Originally known as Surma and a collective name given by the Ethiopian government as Suri.
Approximately with a total population 180,000 inhabit within the south-western region of Ethiopia.
Their homeland is remote, located in desolate mountains, and traditional rivalries with their tribal neighbours such as the Nyangatom become quite bloody as automatic firearms have become available from the parties in the Sudanese Civil War. The police allow foreigners to travel there only with a hired armed guard.
They have a fierce culture called Donga, a stick fighting. This practise is extremely important when seeking a better half, therefore they are very competitive, at the risk of serious injury and even death sometimes.
Women like to beautify themselves by insert a clay lip plate between bottom teeth and bottom lips. However getting more young women are refusing to have their lips pierced. Men have their head shaved and bald. Children are sometimes painted with white clay paint, which may be dotted on the face or body.

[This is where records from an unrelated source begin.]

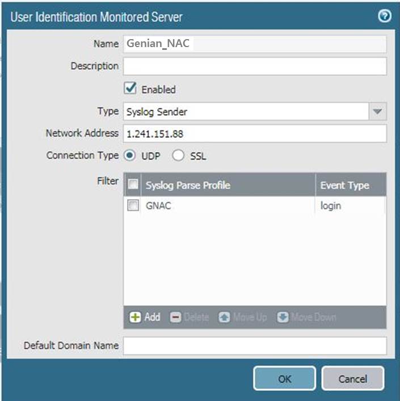400x401 pixels.
Task: Click into the Network Address field
Action: click(x=255, y=133)
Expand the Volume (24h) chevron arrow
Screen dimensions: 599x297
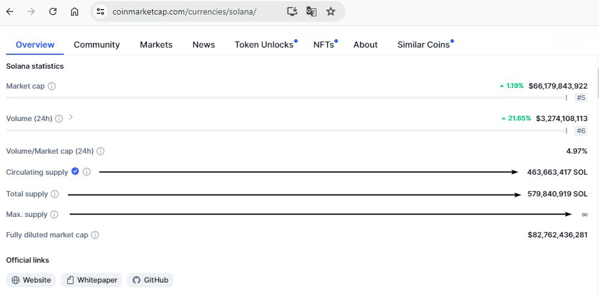coord(71,117)

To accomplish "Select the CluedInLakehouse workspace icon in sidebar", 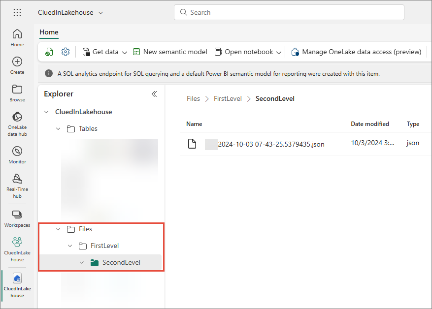I will (17, 243).
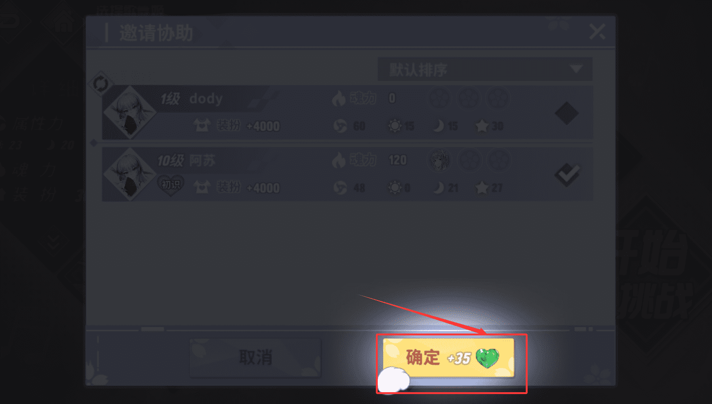Click the 魂力 flame icon in dody's row

(339, 98)
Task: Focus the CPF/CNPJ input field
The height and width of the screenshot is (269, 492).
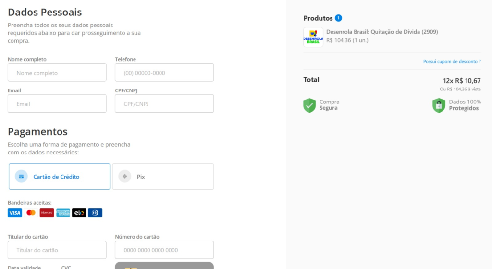Action: [164, 104]
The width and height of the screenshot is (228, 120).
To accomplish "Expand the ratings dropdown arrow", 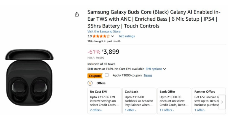I will pos(112,36).
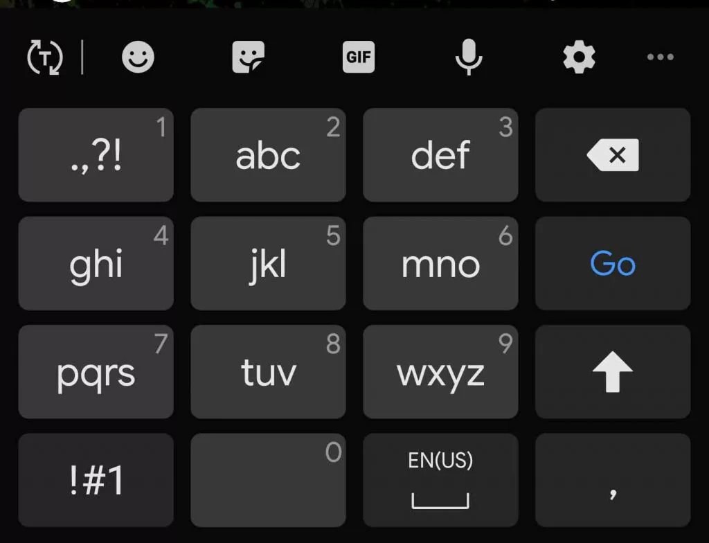Tap the blue Go key
Screen dimensions: 709x543
pyautogui.click(x=613, y=263)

Suri’s village life is largely communal, sharing the produce of cattle milk and blood. They use arrow to punch a small hole on the cattle’s neck to draw blood in the morning and to consume the blood immediately on the spot freshly. Every morning the Suri like to apply the ash and even body painting with fresh cow dung all over their body. They believe this practise may help to chase away flies and stay out of insect bites. Cows are tremendously important to the Suri, and at times Suri risk death to protect their herd, Suri men are judged by how much cattle they own. Suri male owns around 30 cows in average and it is particularly important to the Suri for getting marriage.